O Presidente panamiano Ricardo Martinelli, 61 anos, iniciou esta manhã uma visita oficial de dois dias a Portugal a convite de Cavaco Silva, a primeira de um chefe de Estado deste estratégico país da América central.

A privilegiada posição geográfica do Panamá, e em particular o alargamento em curso do Canal que une os oceanos Atlântico e Pacífico, mereceram a atenção de Cavaco Silva durante uma breve declaração aos `media`, ladeado pelo Presidente panamiano e pelas duas comitivas, onde se incluíam os chefes das diplomacias, e que mantiveram uma reunião de trabalho no palácio de Belém.

"Estamos convencidos que [o alargamento do Canal] também trará benefícios para Portugal, em particular para o porto de Sines, um dos melhores portos de águas profundas de toda a Europa. Reforçará também certamente a centralidade dos portos portugueses nas rotas de comércio internacional", disse o Presidente português, perante a anuência do seu homólogo.

A "plataforma logística" associada ao Canal, o reforço dos "laços de comércio e de investimento" com os países da América central, com destaque para o Panamá, o "interesse das empresas portuguesas" em diversos setores e a importância da reunião que o Presidente panamiano mantém na tarde de hoje com empresários portugueses foram outros aspetos referidos por Cavaco Silva.

Nesta perspetiva, o chefe de Estado sustentou que Portugal permanece uma "plataforma" para a Europa e para África, recordou o acordo de associação entre a União Europeia e os países da América central sobre uma zona de comércio livre, e exortou os empresários portugueses a fixarem-se no Panamá.

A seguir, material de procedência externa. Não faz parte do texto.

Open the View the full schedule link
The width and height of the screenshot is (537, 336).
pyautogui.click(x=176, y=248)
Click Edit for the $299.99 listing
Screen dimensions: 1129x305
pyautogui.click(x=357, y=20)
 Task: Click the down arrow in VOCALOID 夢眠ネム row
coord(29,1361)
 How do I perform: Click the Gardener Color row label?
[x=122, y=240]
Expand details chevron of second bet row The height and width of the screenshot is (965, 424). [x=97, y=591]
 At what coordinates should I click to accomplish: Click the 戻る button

"Tive ocasião de dizer que na Europa se vê o Panamá como um país de segurança jurídica e de estabilidade fiscal, são fatores muito importantes para o fortalecimento das relações económicas, de investimento, comerciais", disse.

Em resposta, Ricardo Martinelli sublinhou as "já excelentes relações" entre os dois países, a "cultura do mar, dos portos, dos oceanos, que foi o que fez grande Portugal e o Panamá", e reafirmou que a visita vai aprofundar as relações comerciais entre os dois países, num momento em que o estratégico canal se está "a expandir".

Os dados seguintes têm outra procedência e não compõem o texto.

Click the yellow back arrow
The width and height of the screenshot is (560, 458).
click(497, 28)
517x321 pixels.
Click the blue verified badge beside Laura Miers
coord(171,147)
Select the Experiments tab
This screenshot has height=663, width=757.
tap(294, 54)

Para o chefe de Estado panamiano, que também viajou acompanhado pela mulher, Portugal será uma das economias "que mais vai beneficiar com o acesso direto que têm os seus portos, para destacar as excelentes condições do porto de Sines.

A escolha do Panamá como "ponto logístico, centro de comando de operações" das empresas portuguesas, num país "com o maior aeroporto e os maiores portos da América latina" são vantagens que Martinelli deverá repetir no seu encontro desta tarde com os empresários.

"Estamos certos que as empresas portuguesas que querem fazer negócios na América latina vão pretender estabelecer-se no Panamá, e a partir do Panamá alcançar o mercado sul-americano, centro-americano e do Caribe e, porque não, também o mercado da América do norte", sugeriu.

Por fim, o chefe de Estado panamiano anunciou um convite oficial a Cavaco Silva e mulher para visitarem o seu país, e desejou a presença do Presidente português na Cimeira Ibero-Americana, que decorre em 18 e 19 de outubro da Cidade do Panamá, antes de recordar o intercâmbio já existente entre autoridades marítimas.